── SOURCE DATA

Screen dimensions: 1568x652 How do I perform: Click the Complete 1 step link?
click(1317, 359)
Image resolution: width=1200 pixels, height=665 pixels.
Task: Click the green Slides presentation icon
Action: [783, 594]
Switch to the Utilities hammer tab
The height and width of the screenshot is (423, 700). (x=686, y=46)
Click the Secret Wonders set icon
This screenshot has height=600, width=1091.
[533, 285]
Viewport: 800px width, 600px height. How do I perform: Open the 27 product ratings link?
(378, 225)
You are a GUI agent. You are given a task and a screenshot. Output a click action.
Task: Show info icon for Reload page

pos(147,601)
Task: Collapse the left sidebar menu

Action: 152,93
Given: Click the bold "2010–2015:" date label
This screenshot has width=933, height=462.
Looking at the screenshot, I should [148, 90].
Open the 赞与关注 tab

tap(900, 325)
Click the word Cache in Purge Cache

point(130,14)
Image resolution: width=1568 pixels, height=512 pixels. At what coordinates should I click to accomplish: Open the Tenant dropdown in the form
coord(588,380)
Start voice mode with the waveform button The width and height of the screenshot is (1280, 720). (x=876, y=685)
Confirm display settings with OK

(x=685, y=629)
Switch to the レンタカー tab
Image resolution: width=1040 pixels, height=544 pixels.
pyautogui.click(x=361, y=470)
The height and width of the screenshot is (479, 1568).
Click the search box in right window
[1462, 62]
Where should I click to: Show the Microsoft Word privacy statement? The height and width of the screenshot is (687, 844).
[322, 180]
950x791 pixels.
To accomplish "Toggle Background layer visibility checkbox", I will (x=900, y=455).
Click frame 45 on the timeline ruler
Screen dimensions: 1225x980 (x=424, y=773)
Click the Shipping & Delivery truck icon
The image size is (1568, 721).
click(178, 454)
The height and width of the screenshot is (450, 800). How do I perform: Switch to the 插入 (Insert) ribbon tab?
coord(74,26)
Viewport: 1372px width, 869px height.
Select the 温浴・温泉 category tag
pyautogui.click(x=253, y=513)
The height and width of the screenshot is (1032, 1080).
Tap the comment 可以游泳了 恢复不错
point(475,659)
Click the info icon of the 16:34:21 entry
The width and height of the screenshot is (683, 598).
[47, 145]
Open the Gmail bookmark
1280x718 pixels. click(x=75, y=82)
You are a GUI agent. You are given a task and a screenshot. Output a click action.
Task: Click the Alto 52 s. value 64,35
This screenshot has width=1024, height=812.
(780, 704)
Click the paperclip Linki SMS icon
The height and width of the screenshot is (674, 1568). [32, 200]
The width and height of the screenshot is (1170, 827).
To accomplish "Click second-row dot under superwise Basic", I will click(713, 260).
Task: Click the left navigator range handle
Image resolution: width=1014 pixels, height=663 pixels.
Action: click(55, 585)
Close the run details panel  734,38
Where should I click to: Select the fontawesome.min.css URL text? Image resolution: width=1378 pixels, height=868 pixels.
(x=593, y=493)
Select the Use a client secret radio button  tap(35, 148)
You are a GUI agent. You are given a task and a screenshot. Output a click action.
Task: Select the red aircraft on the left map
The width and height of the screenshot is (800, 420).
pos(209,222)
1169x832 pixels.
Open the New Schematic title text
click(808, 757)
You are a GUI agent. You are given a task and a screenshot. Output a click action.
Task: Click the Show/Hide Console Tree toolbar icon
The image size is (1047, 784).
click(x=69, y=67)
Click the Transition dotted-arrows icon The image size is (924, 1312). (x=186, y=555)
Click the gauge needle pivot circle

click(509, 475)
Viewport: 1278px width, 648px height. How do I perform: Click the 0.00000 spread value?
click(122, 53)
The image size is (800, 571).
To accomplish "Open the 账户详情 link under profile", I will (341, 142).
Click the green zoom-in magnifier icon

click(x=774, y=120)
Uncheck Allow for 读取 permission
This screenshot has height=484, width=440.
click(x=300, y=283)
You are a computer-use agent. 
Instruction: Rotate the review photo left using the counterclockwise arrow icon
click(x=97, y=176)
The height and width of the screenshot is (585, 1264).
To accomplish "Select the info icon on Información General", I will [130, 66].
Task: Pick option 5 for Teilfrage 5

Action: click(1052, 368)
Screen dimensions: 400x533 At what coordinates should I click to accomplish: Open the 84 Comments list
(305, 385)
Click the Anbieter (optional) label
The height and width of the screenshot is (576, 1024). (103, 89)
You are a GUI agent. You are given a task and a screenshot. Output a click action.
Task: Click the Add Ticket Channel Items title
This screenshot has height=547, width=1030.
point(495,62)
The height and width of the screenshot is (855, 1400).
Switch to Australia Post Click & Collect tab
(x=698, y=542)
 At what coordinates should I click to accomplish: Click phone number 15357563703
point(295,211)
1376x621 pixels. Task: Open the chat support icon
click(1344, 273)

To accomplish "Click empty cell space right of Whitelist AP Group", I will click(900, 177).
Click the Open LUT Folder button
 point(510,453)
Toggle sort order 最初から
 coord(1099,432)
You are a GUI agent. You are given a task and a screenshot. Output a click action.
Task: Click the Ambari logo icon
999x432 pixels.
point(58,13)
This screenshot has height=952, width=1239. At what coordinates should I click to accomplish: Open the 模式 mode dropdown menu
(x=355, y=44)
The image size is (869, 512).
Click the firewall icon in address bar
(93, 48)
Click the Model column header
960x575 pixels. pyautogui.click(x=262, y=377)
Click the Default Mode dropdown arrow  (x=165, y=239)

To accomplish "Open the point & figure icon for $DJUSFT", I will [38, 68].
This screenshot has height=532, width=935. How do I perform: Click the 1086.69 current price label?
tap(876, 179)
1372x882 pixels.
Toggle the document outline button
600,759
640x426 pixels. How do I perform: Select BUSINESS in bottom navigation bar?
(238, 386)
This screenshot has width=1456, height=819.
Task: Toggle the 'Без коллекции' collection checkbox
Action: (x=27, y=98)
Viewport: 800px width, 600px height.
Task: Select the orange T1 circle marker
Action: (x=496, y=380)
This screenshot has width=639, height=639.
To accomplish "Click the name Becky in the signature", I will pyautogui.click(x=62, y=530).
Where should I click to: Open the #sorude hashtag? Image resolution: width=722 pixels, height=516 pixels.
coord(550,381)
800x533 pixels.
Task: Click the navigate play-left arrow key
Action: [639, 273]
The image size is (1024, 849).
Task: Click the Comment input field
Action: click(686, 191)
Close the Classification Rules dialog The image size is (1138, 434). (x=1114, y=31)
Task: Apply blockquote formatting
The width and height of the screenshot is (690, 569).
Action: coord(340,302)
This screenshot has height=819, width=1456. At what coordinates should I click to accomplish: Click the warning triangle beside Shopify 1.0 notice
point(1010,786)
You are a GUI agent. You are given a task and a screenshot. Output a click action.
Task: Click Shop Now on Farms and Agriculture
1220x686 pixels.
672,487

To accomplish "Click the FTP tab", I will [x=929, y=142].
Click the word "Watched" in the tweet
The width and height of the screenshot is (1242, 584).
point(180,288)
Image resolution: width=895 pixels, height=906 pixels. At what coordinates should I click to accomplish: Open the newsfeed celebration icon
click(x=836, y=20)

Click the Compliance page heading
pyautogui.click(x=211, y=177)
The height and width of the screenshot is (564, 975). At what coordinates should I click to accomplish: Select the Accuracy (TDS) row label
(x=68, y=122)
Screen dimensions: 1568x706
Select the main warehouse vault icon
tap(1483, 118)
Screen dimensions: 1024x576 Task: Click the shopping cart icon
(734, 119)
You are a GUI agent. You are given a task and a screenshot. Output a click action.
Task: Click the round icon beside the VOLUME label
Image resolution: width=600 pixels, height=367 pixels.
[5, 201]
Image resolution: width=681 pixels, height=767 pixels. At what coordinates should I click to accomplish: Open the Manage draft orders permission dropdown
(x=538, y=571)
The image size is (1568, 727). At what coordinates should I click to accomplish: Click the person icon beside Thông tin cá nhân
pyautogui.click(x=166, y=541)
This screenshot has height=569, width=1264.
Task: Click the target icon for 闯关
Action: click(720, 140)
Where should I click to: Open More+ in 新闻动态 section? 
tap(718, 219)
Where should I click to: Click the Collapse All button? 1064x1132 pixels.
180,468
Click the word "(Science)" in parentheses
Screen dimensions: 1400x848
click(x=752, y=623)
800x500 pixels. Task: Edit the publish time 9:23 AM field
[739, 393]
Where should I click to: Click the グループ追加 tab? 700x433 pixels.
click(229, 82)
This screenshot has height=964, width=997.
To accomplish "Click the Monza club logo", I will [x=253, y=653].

────

WORK REQUIRED:
Repeat exactly the lines above from the one with "Click the Transition" up to and including the one with "Click the Default". No other line belongs in the reply.

TASK OUTPUT:
Click the Transition dotted-arrows icon The image size is (924, 1312). (x=186, y=555)
Click the gauge needle pivot circle

click(509, 475)
Viewport: 1278px width, 648px height. How do I perform: Click the 0.00000 spread value?
click(122, 53)
The image size is (800, 571).
To accomplish "Open the 账户详情 link under profile", I will (341, 142).
Click the green zoom-in magnifier icon

click(x=774, y=120)
Uncheck Allow for 读取 permission
This screenshot has height=484, width=440.
click(x=300, y=283)
You are a computer-use agent. 
Instruction: Rotate the review photo left using the counterclockwise arrow icon
click(x=97, y=176)
The height and width of the screenshot is (585, 1264).
To accomplish "Select the info icon on Información General", I will [130, 66].
Task: Pick option 5 for Teilfrage 5

Action: click(1052, 368)
Screen dimensions: 400x533 At what coordinates should I click to accomplish: Open the 84 Comments list
(305, 385)
Click the Anbieter (optional) label
The height and width of the screenshot is (576, 1024). (103, 89)
You are a GUI agent. You are given a task and a screenshot. Output a click action.
Task: Click the Add Ticket Channel Items title
This screenshot has height=547, width=1030.
point(495,62)
The height and width of the screenshot is (855, 1400).
Switch to Australia Post Click & Collect tab
(x=698, y=542)
 At what coordinates should I click to accomplish: Click phone number 15357563703
point(295,211)
1376x621 pixels. Task: Open the chat support icon
click(1344, 273)

To accomplish "Click empty cell space right of Whitelist AP Group", I will click(900, 177).
Click the Open LUT Folder button
 point(510,453)
Toggle sort order 最初から
 coord(1099,432)
You are a GUI agent. You are given a task and a screenshot. Output a click action.
Task: Click the Ambari logo icon
999x432 pixels.
point(58,13)
This screenshot has height=952, width=1239. At what coordinates should I click to accomplish: Open the 模式 mode dropdown menu
(x=355, y=44)
The image size is (869, 512).
Click the firewall icon in address bar
(93, 48)
Click the Model column header
960x575 pixels. pyautogui.click(x=262, y=377)
Click the Default Mode dropdown arrow  (x=165, y=239)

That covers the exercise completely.